Kaing Guek Eav, whose alias is Duch, was sentenced last July to 35 years in prison by the trial chamber of the Extraordinary Chambers in the Courts of Cambodia (ECCC), with a five-year reduction to remedy his illegal detention at a Cambodian military court.
The court found that Mr. Kaing not only implemented, but also actively contributed to the development of the policies of the Communist Party of Kampuchea at the S-21 camp, where numerous Cambodians were unlawfully detained, subjected to inhumane conditions and forced labour, tortured and executed in the late 1970s.
During the three-day appeal hearing held by the ECCC’s Supreme Court Chamber, Mr. Kaing and his defence team reiterated that he was neither a senior leader nor one of those most responsible for heinous crimes being prosecuted at the court, and therefore should not have been tried at the court.
He told the chamber – consisting of four Cambodian judges and three internationals selected by the UN Secretary-General – that he merely acted on orders from his superior and he would have died if he didn’t. “I survived the regime, only because I respectfully and strictly followed the orders,” he said.
Meanwhile, the prosecution demanded a life imprisonment for Mr. Kaing’s role as a chairman of the security prison, where at least 12,000 people died during the period from 17 April 1975 to 6 January 1979.
Co-Prosecutors Chea Leang and Andrew Cayley claimed that Mr. Kaing should have been cumulatively convicted for the crimes against humanity of persecution, enslavement, imprisonment, torture, rape, extermination and other inhumane acts as well as the enslavement of those detained in S-21. They demanded the Supreme Court Chamber impose a heavier sentence.
“We call for the imposition of a life term, reduced to 45 years simply to take account of that period of illegal detention,” Mr. Cayley told the judges. “But for the purposes of history, a life term must be imposed in this case.”
The Supreme Court Chamber is expected to hand down its appeals judgment in a few months.
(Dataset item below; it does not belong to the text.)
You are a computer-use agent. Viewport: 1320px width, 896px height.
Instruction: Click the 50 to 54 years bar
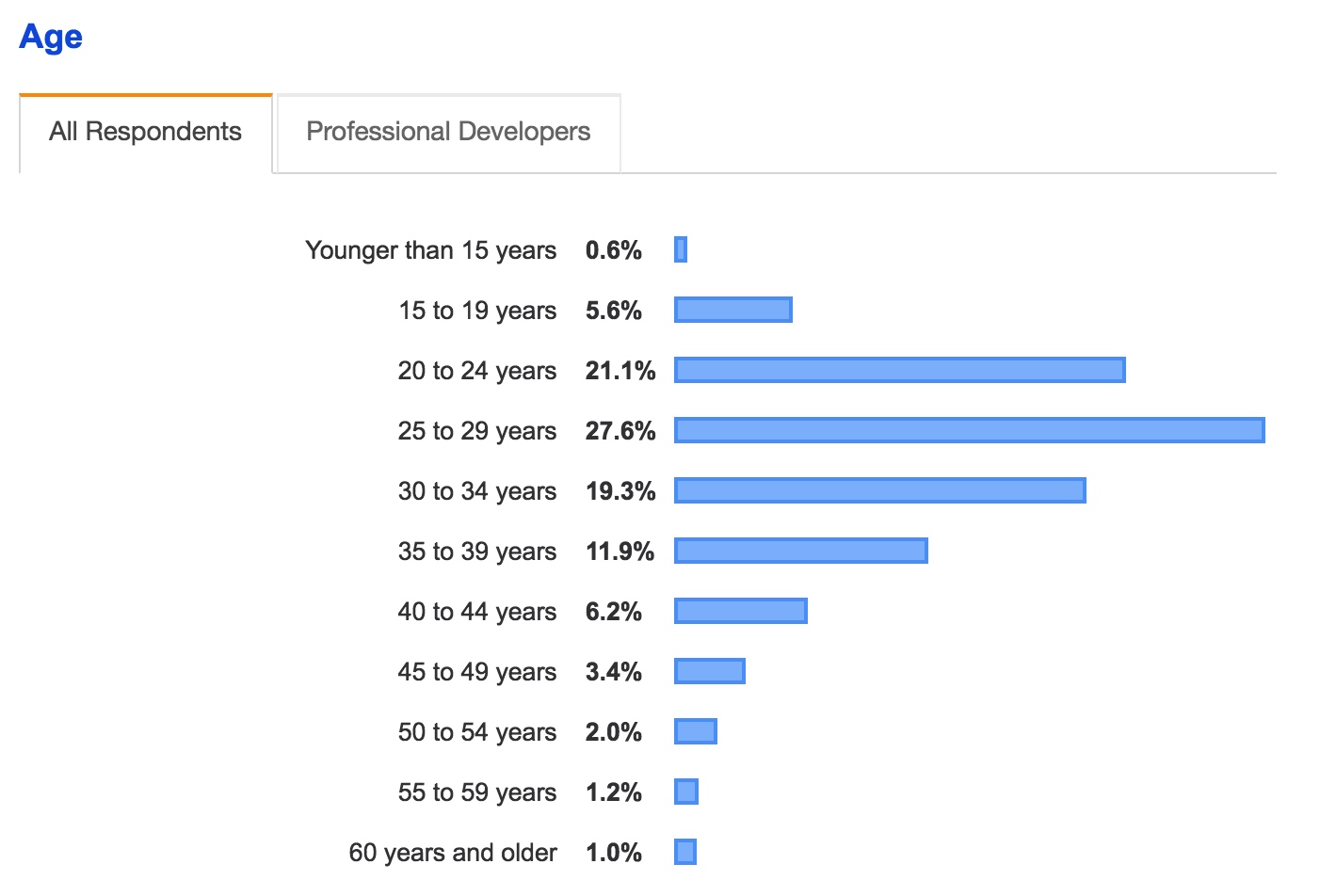point(696,731)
The appeal took place as the ECCC prepares for its second case concerning the four most senior members of the Democratic Kampuchea regime who are still alive.
Estimates vary but as many as two million people are thought to have died during the rule of the Khmer Rouge between 1975 and 1979, which was then followed by a protracted period of civil war in the impoverished South-East Asian country.